Reputation: 11
I have a text file, and I need to remove some trailing delimiters. The text file looks like this:
string text = @"1|'Nguyen Van| A'|'Nguyen Van A'|39
2|'Nguyen Van B'|'Nguyen| Van B'|39";
string result = @"1|'Nguyen Van A'|'Nguyen Van A'|39
2|'Nguyen Van B'|'Nguyen Van B'|39";
I want to remove the char "|" In the string "Nguyen Van | A" and "Nguyen | Van B"
So I think the best way is to do a Regex replace? Can anyone help me with this regex?
Thanks
Upvotes: 0
Views: 740
Reputation: 17428
You mentioned using the multiline regex is taking too long and asked about the state machine approach. So here is some code using a function to perform the operation (note, the function could probably use a little cleaning, but it shows the idea and works faster than the regex). In my testing, using the regex without multiline, I could process 1,000,000 lines (in memory, not writing to a file) in about 34 seconds. Using the state-machine approach it was about 4 seconds.
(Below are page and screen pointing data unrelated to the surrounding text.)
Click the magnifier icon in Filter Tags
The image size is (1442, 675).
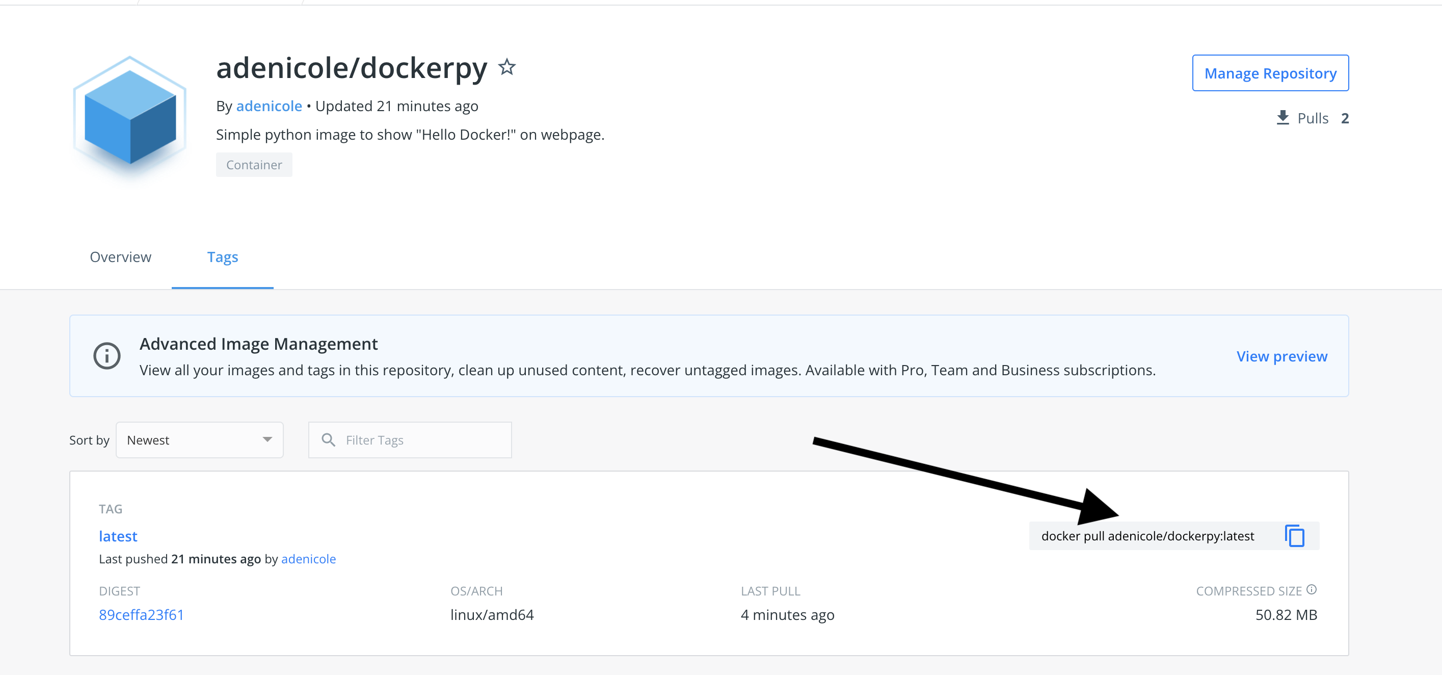pyautogui.click(x=328, y=440)
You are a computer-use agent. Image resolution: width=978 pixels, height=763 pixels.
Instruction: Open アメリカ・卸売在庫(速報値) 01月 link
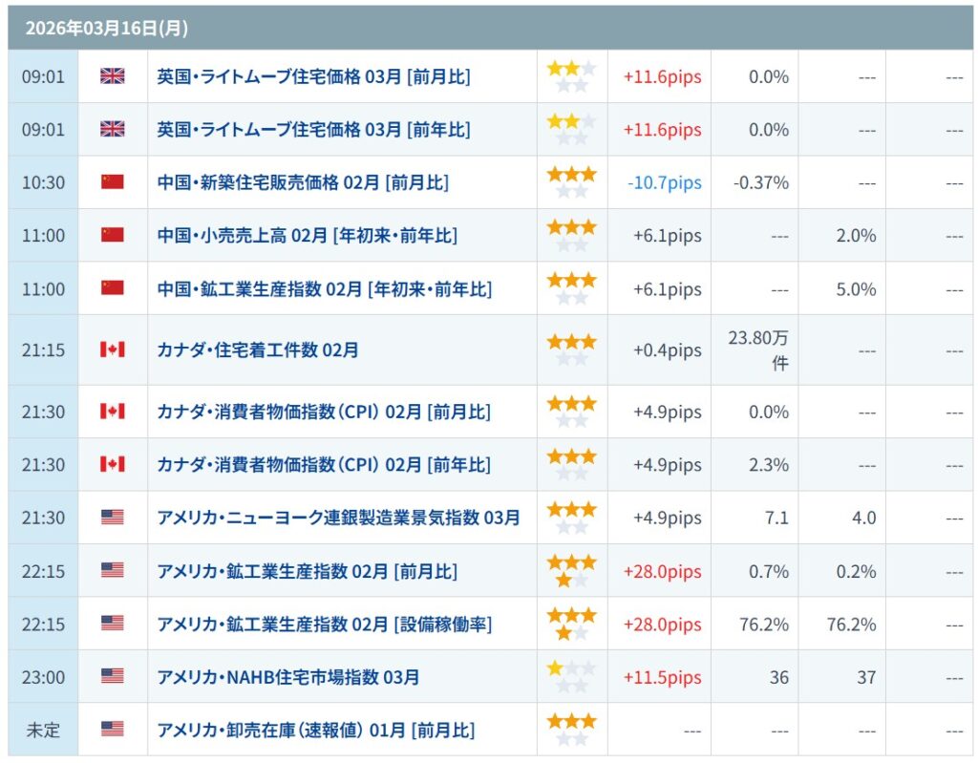tap(315, 731)
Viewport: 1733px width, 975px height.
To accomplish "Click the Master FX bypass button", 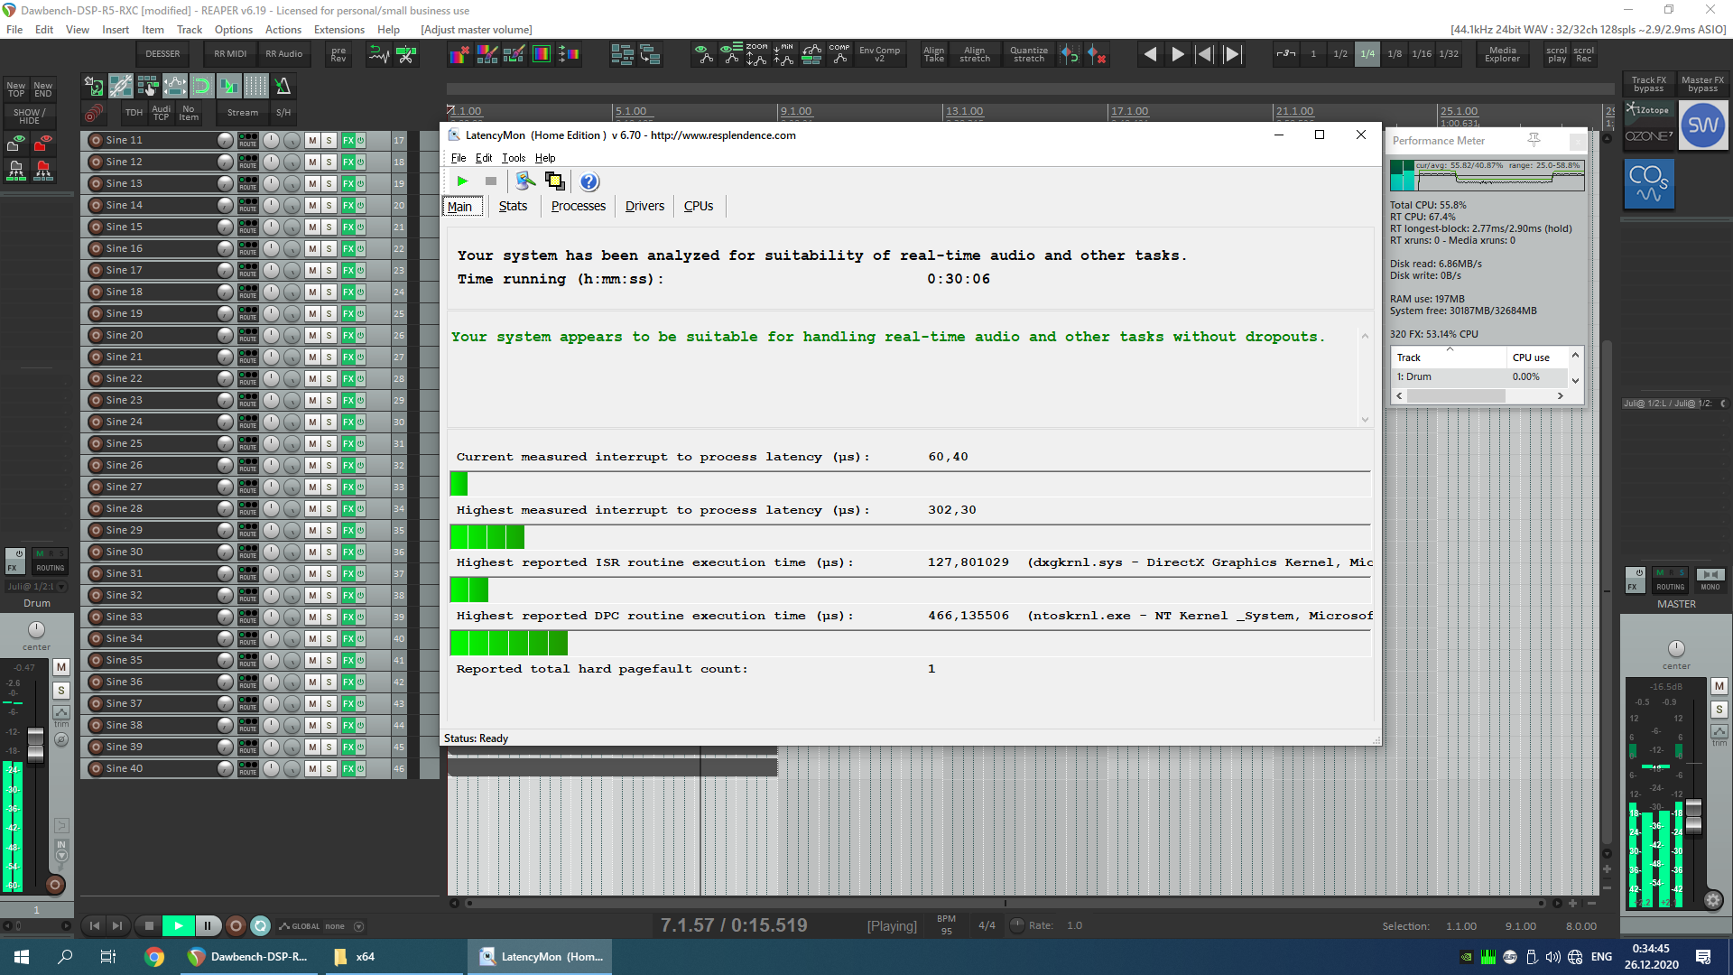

string RemoveInternalPipe(string line)
{
int count = 0;
var temp = new List<char>(line.Length);
foreach (var c in line)
{
if (c == '\'')
{
++count;
}
if (c == '|' && count % 2 != 0) continue;
temp.Add(c);
}
return new string(temp.ToArray());
};
File.WriteAllLines(@"yourOutputFile",
File.ReadLines(@"yourInputFile").Select(x => RemoveInternalPipe(x)));
To compare the performance against the Regex
version (without the multiline option), you could run this code:
var regex = new Regex(@"(?<=^[^']*'([^']*'[^']*')*[^']*)\|");
File.WriteAllLines(@"yourOutputFile",
File.ReadLines(@"yourInputFile").Select(x => regex.Replace(x, string.Empty));
Upvotes: 0
Reputation: 111820
The regex should be:
(?<=^[^']*'([^']*'[^']*')*[^']*)\|
to be used Multiline... so
var rx = new Regex(@"(?<=^[^']*'([^']*'[^']*')*[^']*)\|", RegexOptions.Multiline);
string text = @"1|'Nguyen Van| A'|'Nguyen Van A'|39
2|'Nguyen Van B'|'Nguyen| Van B'|39";
string replaced = rx.Replace(text, string.Empty);
Example: http://ideone.com/PTdsg5
I strongly suggest against using it... To explain why... Try to comprehend the regular expression. If you can comprehend it, then you can use it :-)
I would write a simple state machine that counts '
and replaces the |
when the counted '
is odd.
Upvotes: 1